The process of coming of age is often treated in cinema as a liberating, albeit somewhat awkward experience. There will always be some people, however, for whom it happens far too soon and in circumstances which they would never wish to repeat. Esme (Audrey Grace Marshall) is a child when her mother takes her into the woods. She won’t be when – if – she comes out again.
Opening on the car journey to that remote locale, Cory Choy’s nervy thriller gives us very little context, immediately plunging us into the moment. Hannah (Stacey Weckstein) is driving; Esme is lounging in the back seat, bored, verbally sniping in the way that bored children do. Her mother has told her that she’s ill and that they don’t have much time left together, but Esme doesn’t feel ill. She is tired, and she wants to go home, not on some stupid road trip. Her grandparents’ farm, evidently full of meaning for Hannah, doesn’t sound very interesting to her. She’s weirded out that not until now has she been told anything about her mother’s sister, Emily, who lived at the farm. It’s an early indication of erratic behaviour on her mother’s part which unsettles her, puts her on her guard even though she lacks the experience to make useful guesses about what might be going on.
They drive through the night. Esme falls asleep, and when the car stops, Hannah gazes at her lying there, marvelling at her small, perfect form the way parents often do with their children when they can get away with it. Esme doesn’t want that kid of attention, having reached an age where she’s uncomfortable with ‘the clingy thing’. Yet there’s something about Hannah’s gaze which feels off. She seems to be weighing something up in her mind, almost as if she’s trying to evaluate the child’s comparative worth. One feels that she is on the edge of doing something dangerous.
We will spend the whole of this film with just the two of them, though each will imagine that she sees somebody else, and once they reach the farm there will be the haunting presence of Emily to contend with. Hannah’s not-so-bright idea to eat some canned peaches which she finds there, insisting that such things never go off, results in both of them getting food poisoning, an invitation to wonder how much of what follows is a fever dream. This incident also gives us an early chance to observe how Esme behaves when left to her own devices. She’s a smart, resourceful kid. As well as getting organised and feeding herself, she looks after her mother. One wonders how long that has been going on for, on one level or another.
Much of the film is spent simply wandering about in the woods, but the tension remains. Choy deftly captures the separateness of Hannah and Esme’s experiences, something which the former seems to struggle to recognise or accept. When Esme, admiring a lake from a little wooden jetty, loses her footing and falls into the water, there’s a shift in the mood, Hannah’s behaviour making it clear that something is very seriously wrong. There is ambiguity as to whether the cause is supernatural or purely psychological, but whichever is the case, Esme gradually realises that she will need to look out for herself.

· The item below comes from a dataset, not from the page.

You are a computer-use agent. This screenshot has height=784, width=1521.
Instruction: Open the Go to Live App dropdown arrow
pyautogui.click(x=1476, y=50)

For a low budget film shot in the woods, Esme, My Love, looks very impressive. Simple but well thought-out tricks like colour coordination give it an elegance which really elevates it. Hannah and Esme have clothes, backpacks and sleeping bags in shades of dark blue and mustard. The farmhouse is painted pale blue with a tawny roof, and the same colours are replicated perfectly in the shadowy woods and sunset in the final shot. Reflections are also used very effectively in small ways, helping build up a sense of paranoia. The trees themselves contribute to an atmosphere of containment. Hannah is obsessed with digging, boring down into the leaf mould and the earth below. Esme, like a young sapling striving to catch its share of sunlight, knows that she needs to get out, to reach the safety of open spaces and a clear sky.
A smart little film which flirts with horror tropes as a means of exploring a troubled mother/daughter relationship, Esme, My Love doesn’t always get the balance right, but it’s much better than its lowly origins suggest, and it promises a bright future for its director and stars.